Environmentalists, from left, Save Te Arai chair Aaron McConchie, vice-president of the Te Arai Beach Preservation Society Reg Whale and convener of the Fairy Tern Charitable Trust Heather Rogan believe the weir could be the last straw for the endangered New Zealand fairy tern.
Frustration over the continued presence of a weir across Te Arai Stream has prompted the New Zealand Fairy Tern Charitable Trust to take legal action to try to force Auckland Council to remove it.
The trust has long maintained that the weir restricts the passage of fish upstream, which in turn risks wiping out the endangered New Zealand fairy tern, which depend on the fish for food.
Trust convener Heather Rogan says an especially bad breeding season for fairy terns last year has prompted the trust to step up its campaign to have the weir removed.
There are estimated to be only 36 New Zealand fairy terns in existence. Last year, only two chicks survived following the breeding season.
To improve the birds’ chances, the trust has applied to the Environment Court seeking an enforcement order against Auckland Council to remove the “dam structure” and restore the stream bed to its condition prior to September 2013.
The application is supported by the Te Arai Beach Preservation Society and Save Te Arai.
Local farmers have also complained that the weir creates a water choke point that causes flooding on nearby farms.
The weir was installed by developer Te Arai North Limited (TANL) to facilitate the extraction of water for use by the exclusive Tara Iti golf course.

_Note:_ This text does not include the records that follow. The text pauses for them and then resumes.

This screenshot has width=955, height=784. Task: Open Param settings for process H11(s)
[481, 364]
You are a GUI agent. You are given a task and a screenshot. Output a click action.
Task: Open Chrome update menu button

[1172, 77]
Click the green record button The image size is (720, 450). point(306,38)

Early last year, environmental groups were led to believe the weir was on its way out, when TANL was obliged to undertake works to comply with a Council abatement notice.
However, the groups were disappointed to discover the works only marginally reduced the height of the weir and in their view failed to address the ecological problems it created.

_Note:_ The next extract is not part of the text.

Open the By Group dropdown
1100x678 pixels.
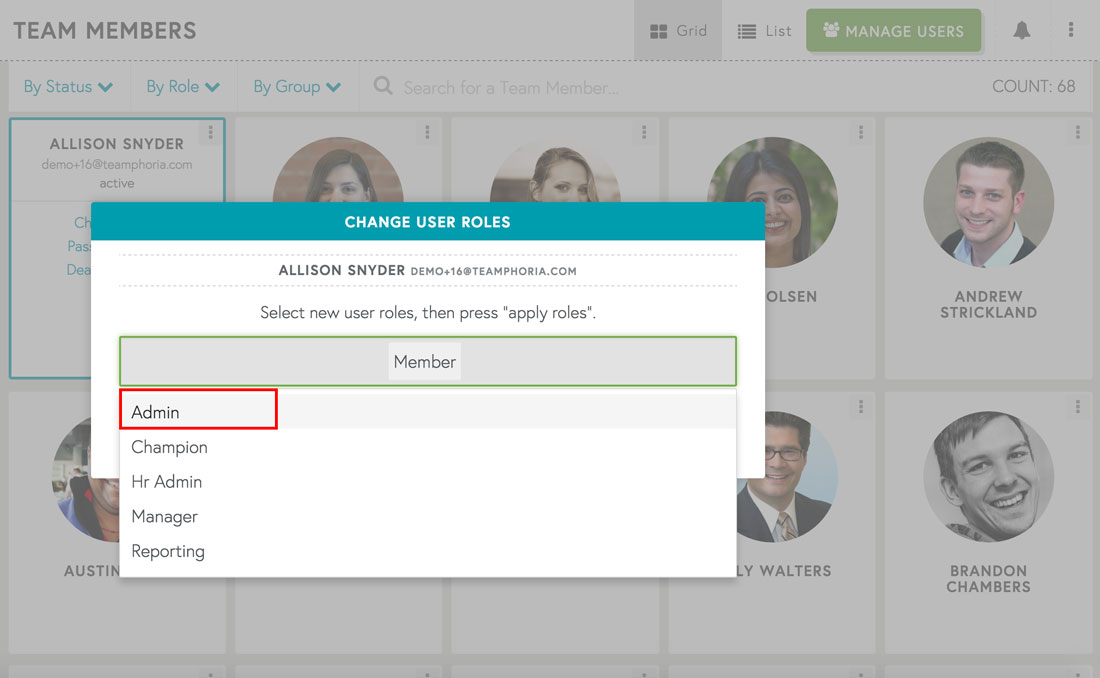[296, 87]
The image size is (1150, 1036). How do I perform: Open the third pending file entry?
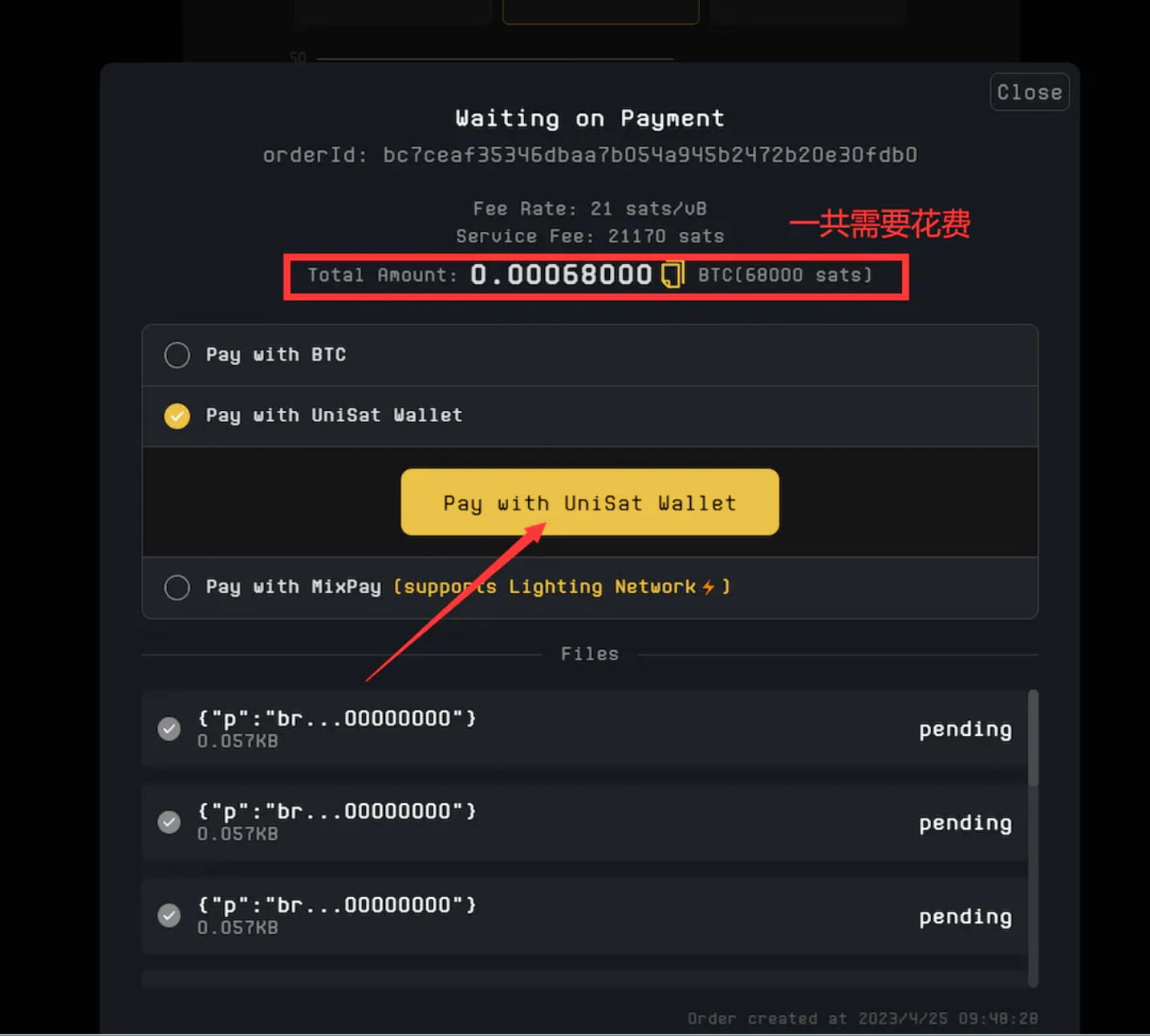(x=584, y=915)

Meanwhile, Auckland Council has signalled to the Environment Court that intends to oppose the Fairy
Tern Charitable Trust’s application for an enforcement order.
Council says its role is primarily as a regulator under the Resource Management Act and it lacks the access rights to carry out the works required by any orders.

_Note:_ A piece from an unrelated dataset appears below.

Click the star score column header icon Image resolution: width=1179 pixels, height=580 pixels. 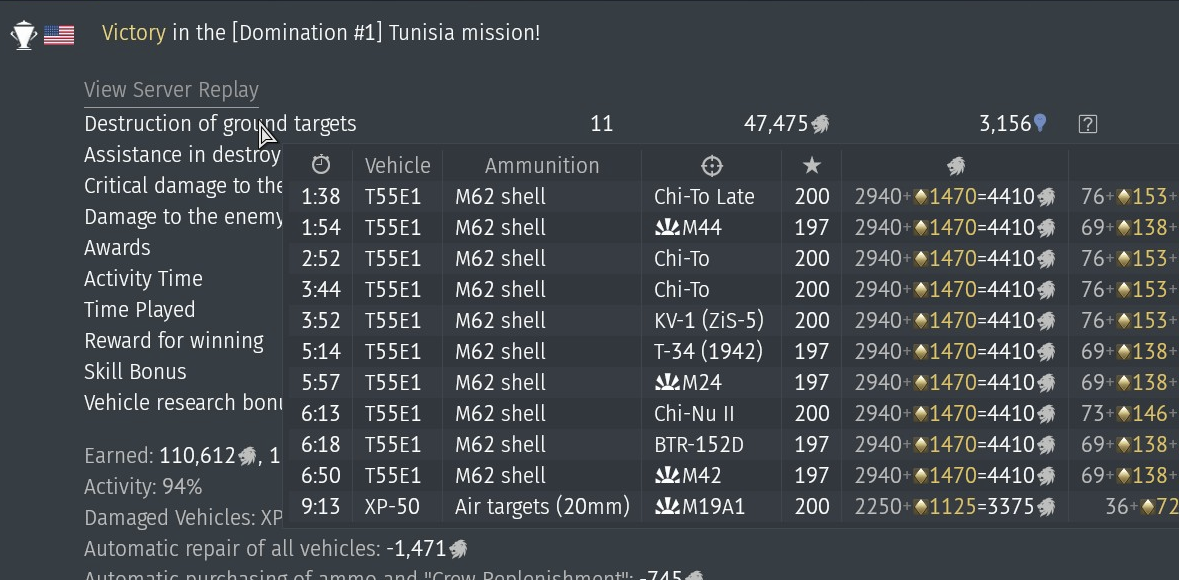click(811, 165)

It says the enforcement action should be directed towards TANL or the Department of Conservation, which administers the land through which the stream runs.
For its part, TANL continues to deny that the weir restricts fish passage.
TANL spokesperson David Lewis says the weir is equipped with a fish passage structure that Council ecologists verify is working. And he says the primary cause of flooding is a landform downstream of the weir, which throttles storm flows, not the weir itself.
Nevertheless, he says TANL has plans to remove the weir anyway, which is no longer required for water extraction purposes, but still serves as a crossing point connecting the northern part of the reserve through to Te Arai Point.
He says TANL intends to replace the crossing point with a bridge that will be open to the public.
The Environment Court plans a hearing on the enforcement order in early October.